SUNDAY: Bible Study - 9:00 AM | Worship - 10:00 AM | PM Worship - 6:00 PM WEDNESDAY: Bible Class - 7:00 PM ~ 8110 Signal Hill Road Manassas, Virginia | Office Phone: 703.368.2622

I saw a photograph in an old American Heritage magazine once (April/May 2003 p.90) I’ll not soon forget. It was of beautiful twin girls, nearly a year old, sitting in an ornately carved, straight-backed chair. They are wearing little gowns of silk or taffeta that through the sepia-tones, appear to be blue or green. Even for their young age, their hands and feet seem tiny, and to be made of porcelain. Their names, Lucy and Libby Lacey, sound like they were taken from a first grade reader – from a story about pony rides and tea-cakes. The photograph is edged in a brown stain that is not water, or age, but blood.

The girls’ father, Daniel R. Lacey had married Libby Goodman in Niagara Falls NY, in 1861. A year later she gave birth to the twins. Soon after their birth, Daniel left to fight for the Union. In early 1863, stationed outside Petersburg VA, he received a letter from home containing the photograph of his twin girls. While on guard duty one evening, he opened his wallet to look at the faces of his daughters when a Confederate sniper put a mini-ball through his head, splattering blood on the photograph. The girls’ mother never recovered from the shock of her husband’s death, and after a long decline, she died herself, on October 1, 1869 – her eighth anniversary.
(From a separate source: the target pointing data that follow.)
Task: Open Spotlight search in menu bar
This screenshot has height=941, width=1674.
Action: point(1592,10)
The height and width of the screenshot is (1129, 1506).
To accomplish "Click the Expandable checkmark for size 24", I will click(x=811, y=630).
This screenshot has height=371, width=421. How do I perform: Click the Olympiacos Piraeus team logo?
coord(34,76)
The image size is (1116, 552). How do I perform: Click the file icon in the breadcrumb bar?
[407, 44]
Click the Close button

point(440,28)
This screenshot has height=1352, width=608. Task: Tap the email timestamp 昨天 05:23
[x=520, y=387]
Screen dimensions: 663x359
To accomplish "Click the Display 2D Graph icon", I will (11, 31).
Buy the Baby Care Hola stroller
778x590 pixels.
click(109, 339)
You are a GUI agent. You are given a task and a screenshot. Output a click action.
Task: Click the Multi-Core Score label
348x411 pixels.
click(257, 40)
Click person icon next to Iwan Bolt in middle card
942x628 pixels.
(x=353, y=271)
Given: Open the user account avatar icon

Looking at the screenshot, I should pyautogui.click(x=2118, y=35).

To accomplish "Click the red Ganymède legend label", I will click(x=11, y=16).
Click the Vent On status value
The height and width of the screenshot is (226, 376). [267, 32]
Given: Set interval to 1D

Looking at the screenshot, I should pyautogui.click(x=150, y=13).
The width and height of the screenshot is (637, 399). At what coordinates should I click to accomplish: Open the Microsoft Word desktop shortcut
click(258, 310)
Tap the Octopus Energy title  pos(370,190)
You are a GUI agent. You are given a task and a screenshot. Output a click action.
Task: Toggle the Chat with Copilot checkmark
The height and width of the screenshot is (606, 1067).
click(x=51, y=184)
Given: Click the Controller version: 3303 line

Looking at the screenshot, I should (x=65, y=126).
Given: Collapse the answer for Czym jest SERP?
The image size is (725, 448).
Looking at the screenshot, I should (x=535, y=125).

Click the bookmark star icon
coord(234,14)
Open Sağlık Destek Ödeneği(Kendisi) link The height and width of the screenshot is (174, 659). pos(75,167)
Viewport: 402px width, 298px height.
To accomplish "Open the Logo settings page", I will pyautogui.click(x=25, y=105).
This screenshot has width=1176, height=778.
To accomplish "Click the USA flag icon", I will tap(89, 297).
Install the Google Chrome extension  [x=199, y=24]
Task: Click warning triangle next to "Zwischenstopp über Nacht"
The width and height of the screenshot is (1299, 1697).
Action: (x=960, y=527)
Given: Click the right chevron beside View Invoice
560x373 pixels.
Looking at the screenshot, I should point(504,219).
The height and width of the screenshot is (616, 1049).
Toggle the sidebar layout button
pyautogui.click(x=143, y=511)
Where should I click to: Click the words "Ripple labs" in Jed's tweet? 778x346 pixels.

Any old photograph is a priceless treasure to a family. But one set apart by blood, as this one has been, is infinitely more so. Lincoln, in the Gettysburg Address, says that any attempts to hallow the ground the battle-dead inhabit are redundant: We can not dedicate, we can not consecrate, we can not hallow this ground. The brave men, living and dead, who struggled here, have consecrated it far beyond our power to add or detract. In fact the items associated with Lincoln’s own bloody death – the few things he had in his pockets at Ford’s Theatre where he was shot, and the Peterson House where he died, are preserved and enshrined by our nation with almost religious devotion.

Blood sanctifies.

Blood sets apart, elevates, values, consecrates.

This is true of keepsakes, burial grounds, photographs – and true of us as well.

We are sanctified by blood. It is blood that redeems us – the blood of a precious, innocent lamb, the Lamb of God (I Peter 1.18-19). We immerse ourselves in the blood through baptism and are raised to walk in “newness of life” (Romans 6.1-4). This new life, purchased by blood, achieved by blood, results in “sanctification, and the outcome – eternal life,” (Romans 6.22).

We, each of us, have within us a soul Jesus shed his blood for. We Christians, each of us, wear that blood, have been immersed in it. This makes us all valuable – inestimably so. Our souls are consecrated by Christ’s blood. Do we treat them as if they are – or do we expose them, day by day, to pollution and neglect?